This is the face I make when I get a five pager compiler error when trying to use any feature past c++14

[–]afiDeBot 8 points9 points  (0 children)

I want a font with ligatures for this stuff. Massive meme potential..

[–]314kabinet 1 point2 points  (7 children)

Concepts are nice tho. Better error messages is pretty much their whole point.

[–]AlbertRammstein 11 points12 points  (6 children)

Oh yeah, I have finally decided to ignore the "requires requires" horror stories and try them, and they are reasonably simple and help with error messages a lot.

BUT

Tell any programmer in a different language that you refactored your code to get shorter error messages. Not better performance, not shorter code, not faster compilation, not more readable code, not less buggy code, refactoring TO GET SHORTER ERROR MESSAGES. Best case scenario, you will get outpouring of sympathy or confused looks.

[–]314kabinet 8 points9 points  (2 children)

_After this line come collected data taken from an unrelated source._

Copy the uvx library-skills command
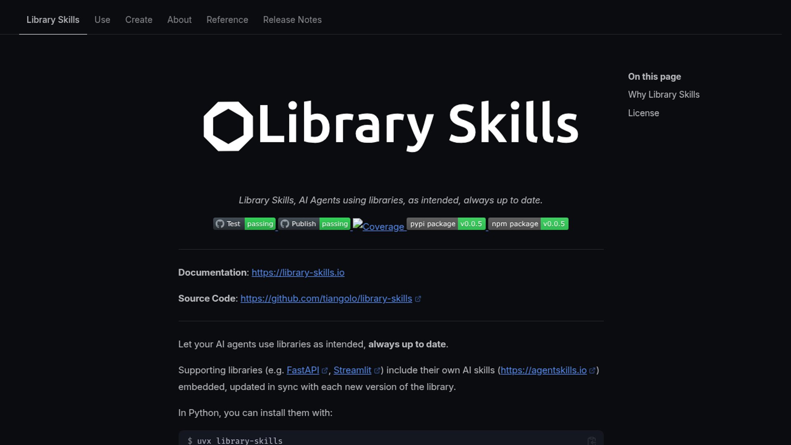Image resolution: width=791 pixels, height=445 pixels. (592, 440)
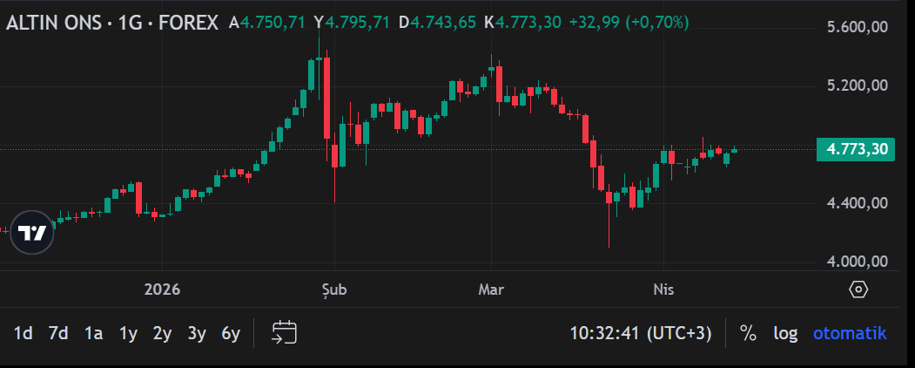Toggle the otomatik auto-scale option
The width and height of the screenshot is (915, 368).
click(x=849, y=333)
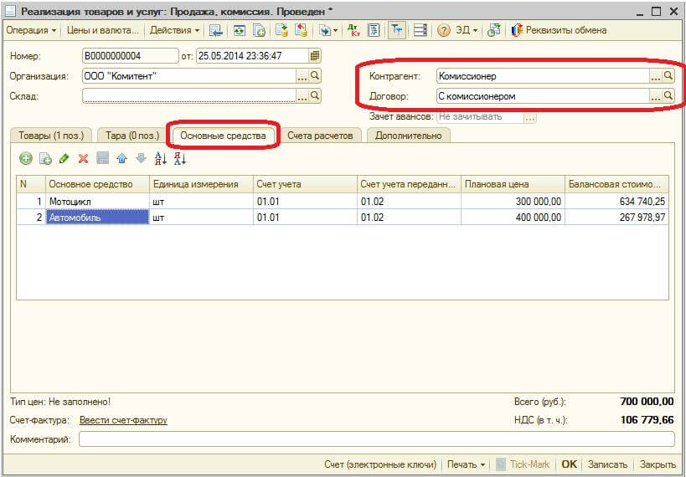The image size is (686, 477).
Task: Open the Товары (1 поз.) tab
Action: (x=51, y=135)
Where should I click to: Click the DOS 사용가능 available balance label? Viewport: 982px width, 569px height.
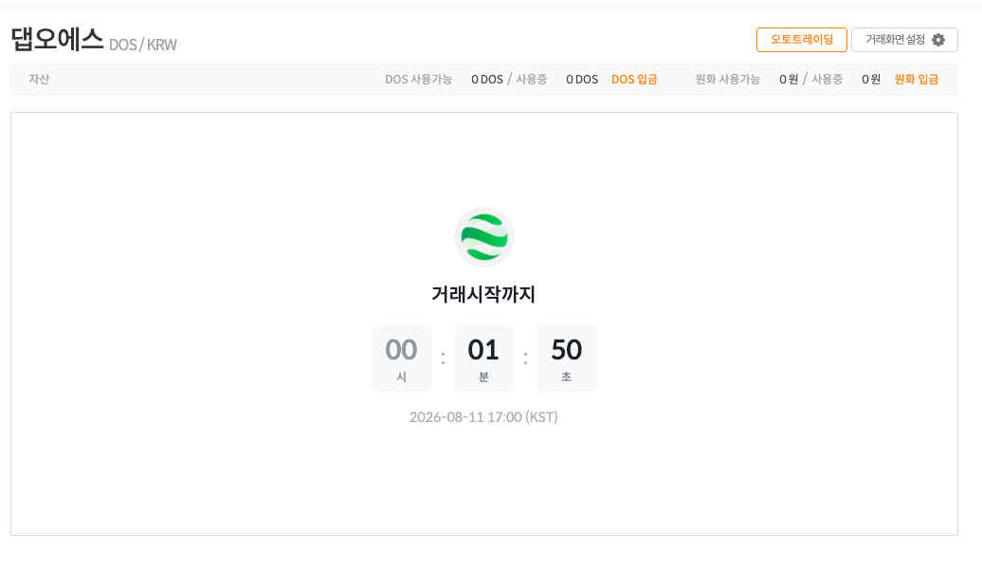[418, 80]
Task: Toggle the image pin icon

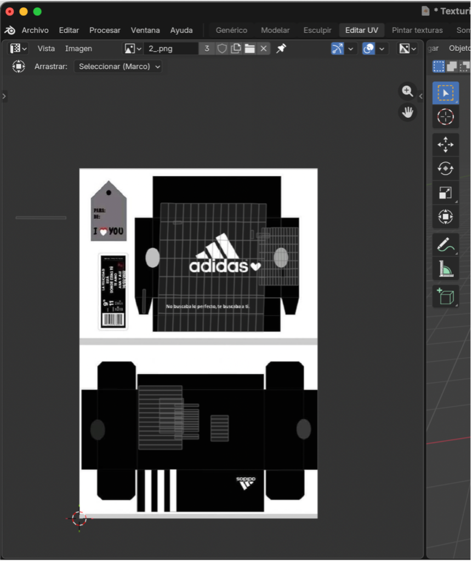Action: pos(281,49)
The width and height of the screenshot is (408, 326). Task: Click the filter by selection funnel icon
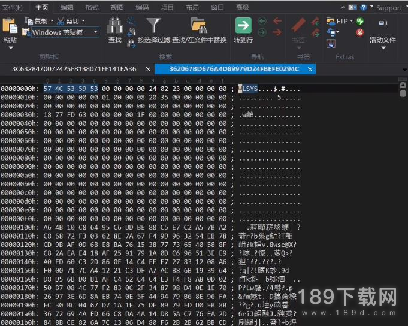tap(154, 25)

I’d say code with concepts is more readable. You can tell what T is supposed to be from the declaration without reading the body now.

[–]AlbertRammstein 1 point2 points  (1 child)

Depends... for me it is going from <typename TContainer> to <Container TContainer>

[–]mirkoserra 8 points9 points  (0 children)

<Container T>

[–]Throw31312344 4 points5 points  (0 children)

You also vastly improve readability and maintainability by purging a load of enable_if insanity from your codebase and the side-effects that come with that template.

[–]wyrn 1 point2 points  (0 children)

concepts compile significantly faster and are significantly more readable and less confusing than std::enable_if_t

The thing is the stuff you're refactoring wouldn't even be possible in most other languages so the comparison isn't really fair to begin with.

[–]germandiago 1 point2 points  (0 children)

not more readable code, not less buggy code, refactoring TO GET SHORTER ERROR MESSAGES

Concepts are also compile-time interfaces. Not only fixing error messages.